:: ACTIVITY ::
Only some lines are wanted: please transcribe exactly those from the one containing "Given: Click the Search part input field" through the end of the data, pictures excluded.

:: INFORMATION PROVIDED ::
--- START ---

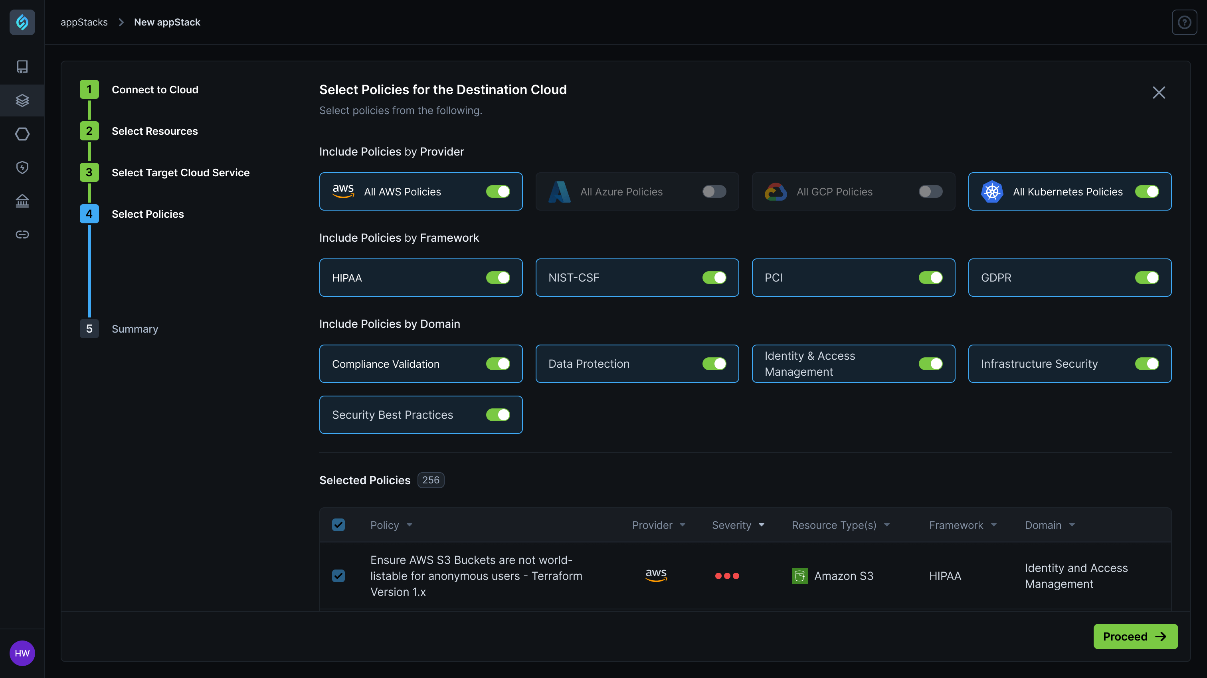Image resolution: width=1207 pixels, height=678 pixels.
Task: Click the appStacks breadcrumb link
Action: 84,22
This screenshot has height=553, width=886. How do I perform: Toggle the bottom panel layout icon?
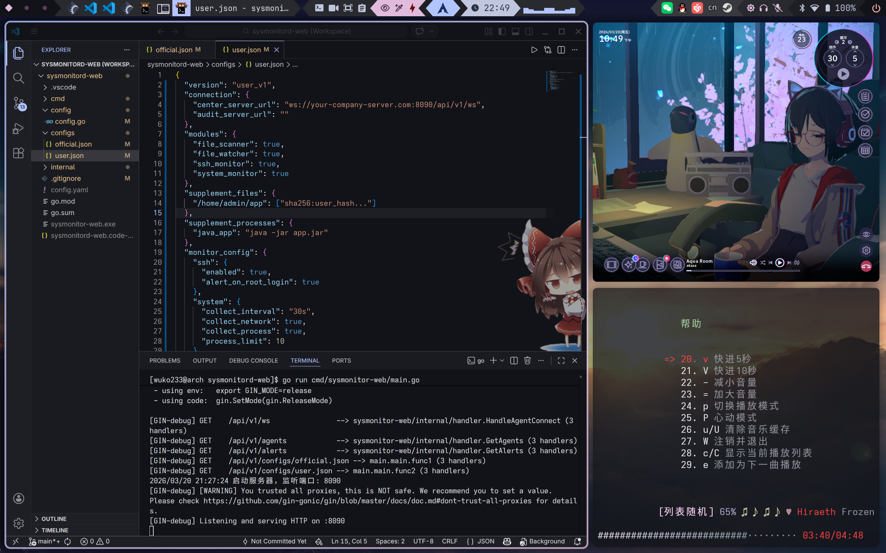pyautogui.click(x=515, y=31)

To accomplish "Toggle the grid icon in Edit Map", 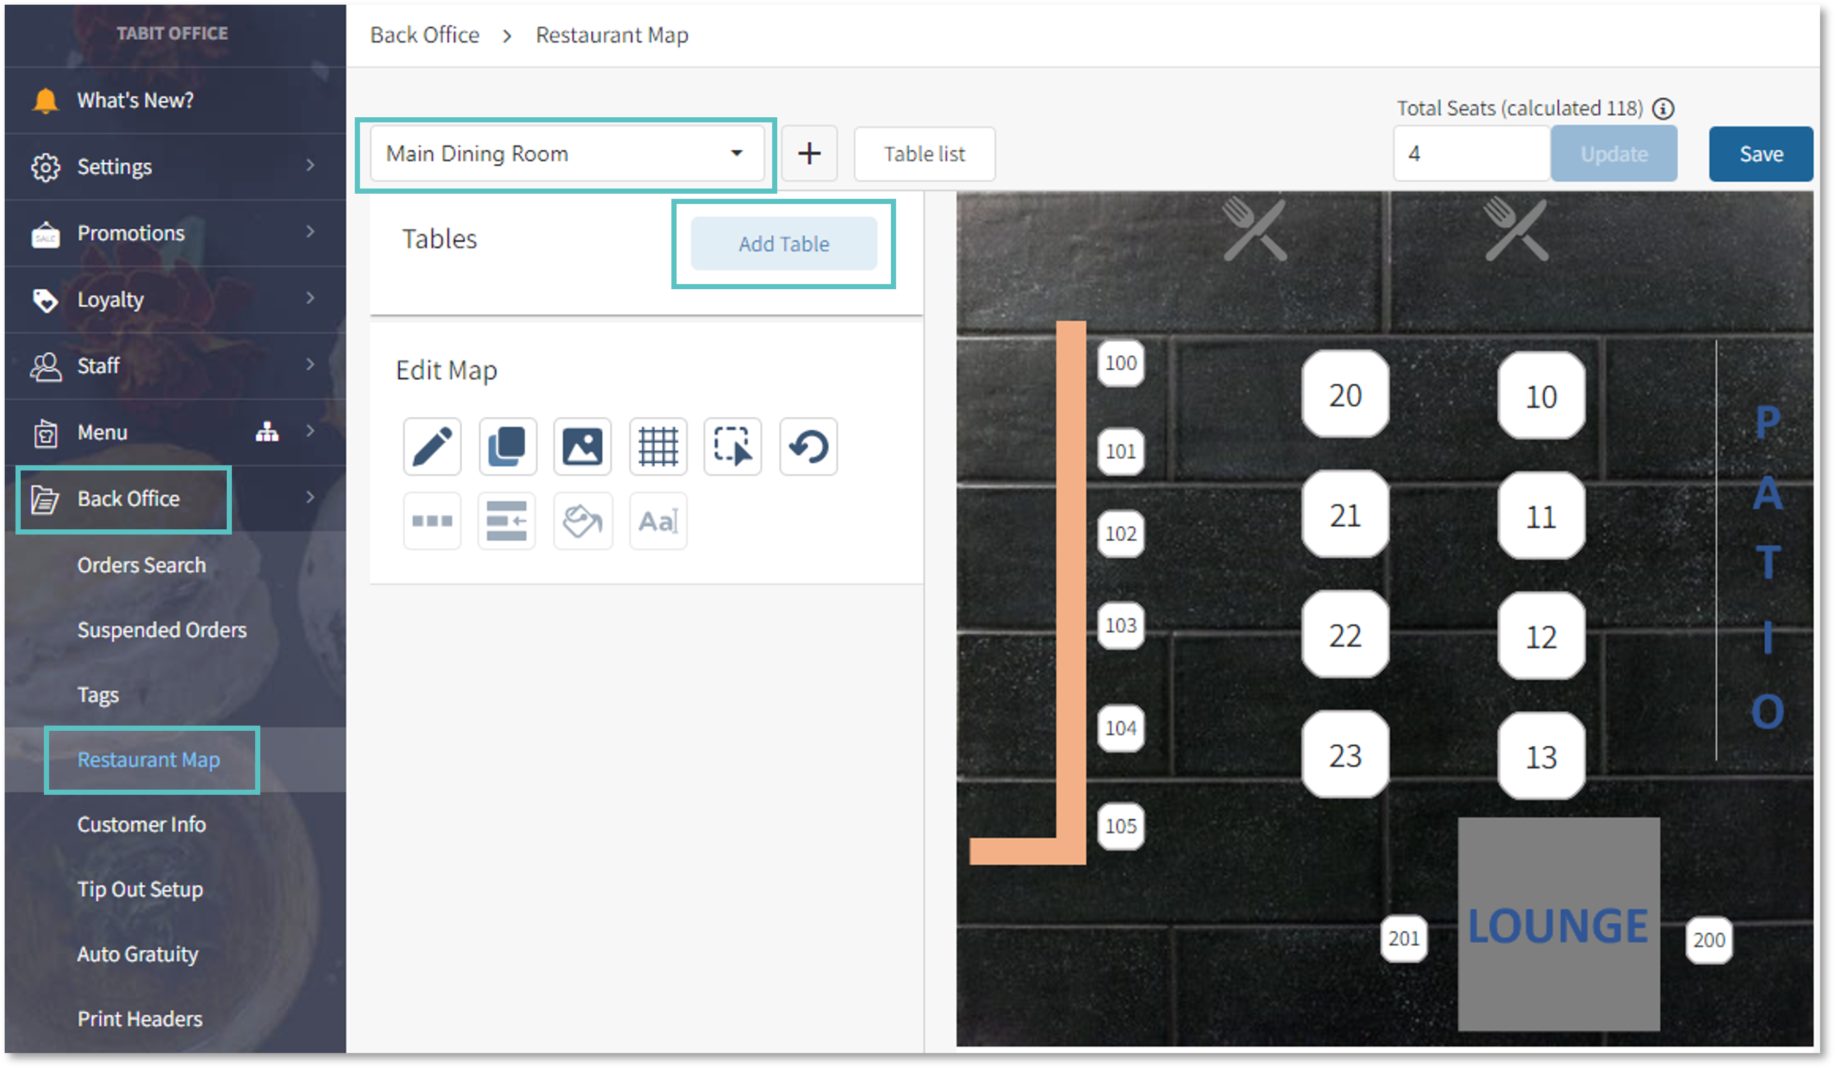I will coord(658,446).
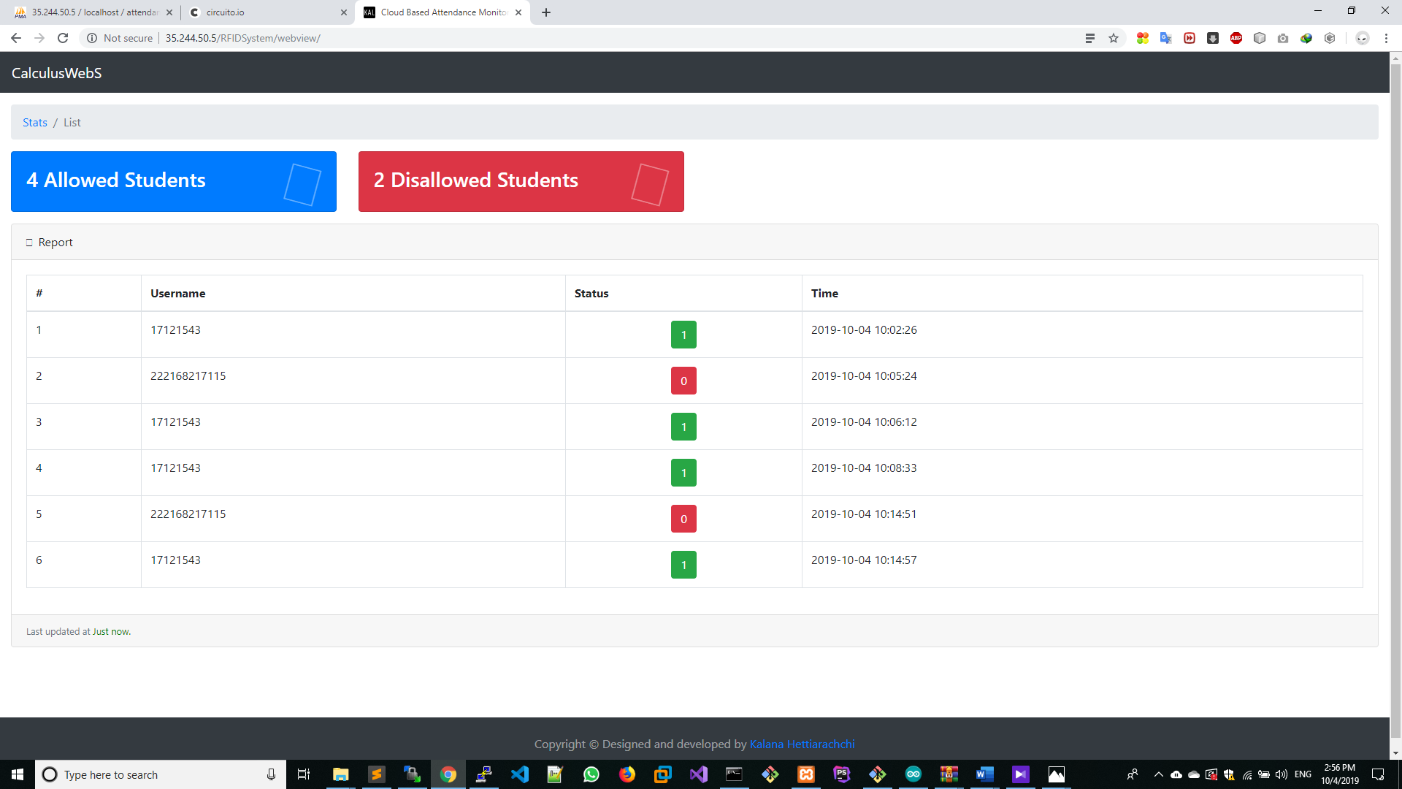The image size is (1402, 789).
Task: Open WhatsApp from the taskbar
Action: point(591,774)
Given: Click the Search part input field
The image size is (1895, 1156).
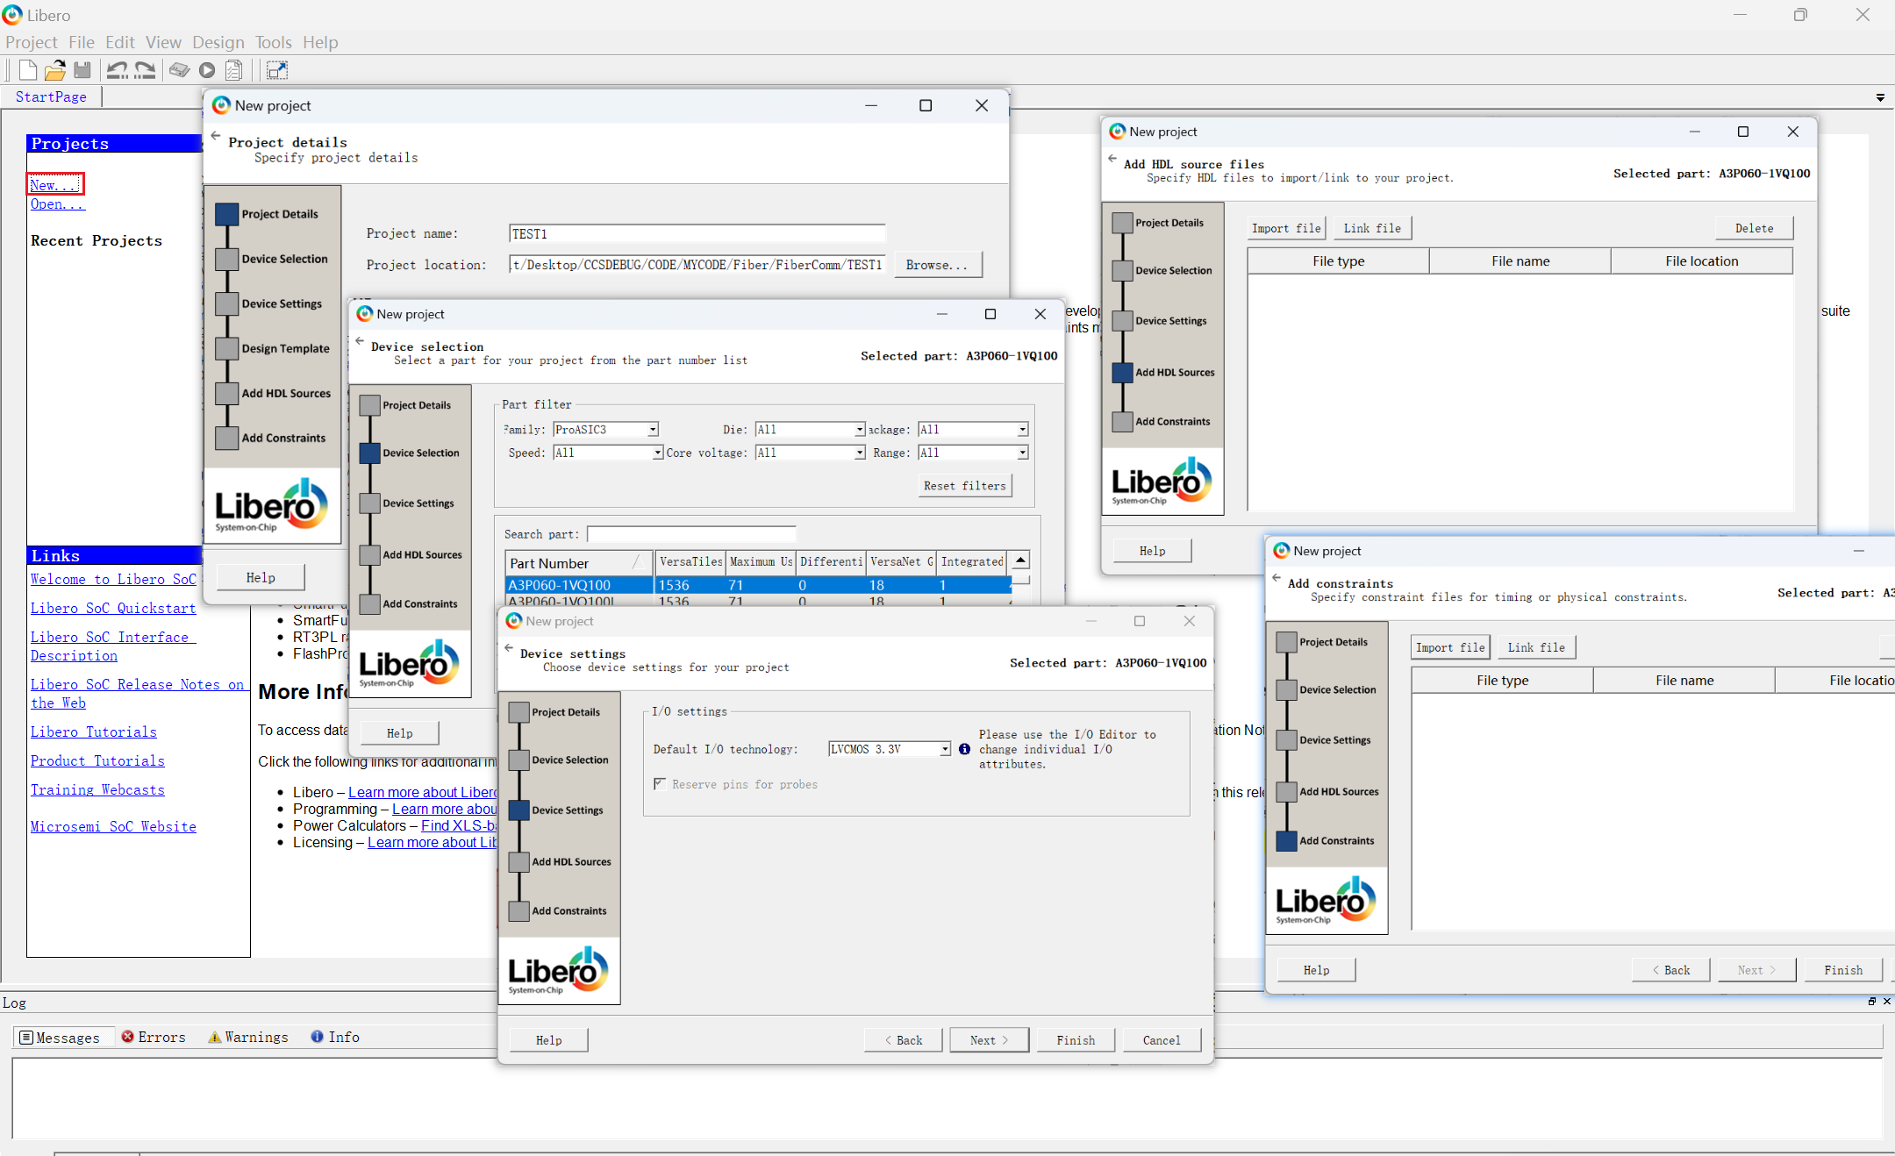Looking at the screenshot, I should click(691, 534).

--- END ---

:: EXERCISE OUTPUT ::
Given: Click the Search part input field
The image size is (1895, 1156).
Looking at the screenshot, I should click(691, 534).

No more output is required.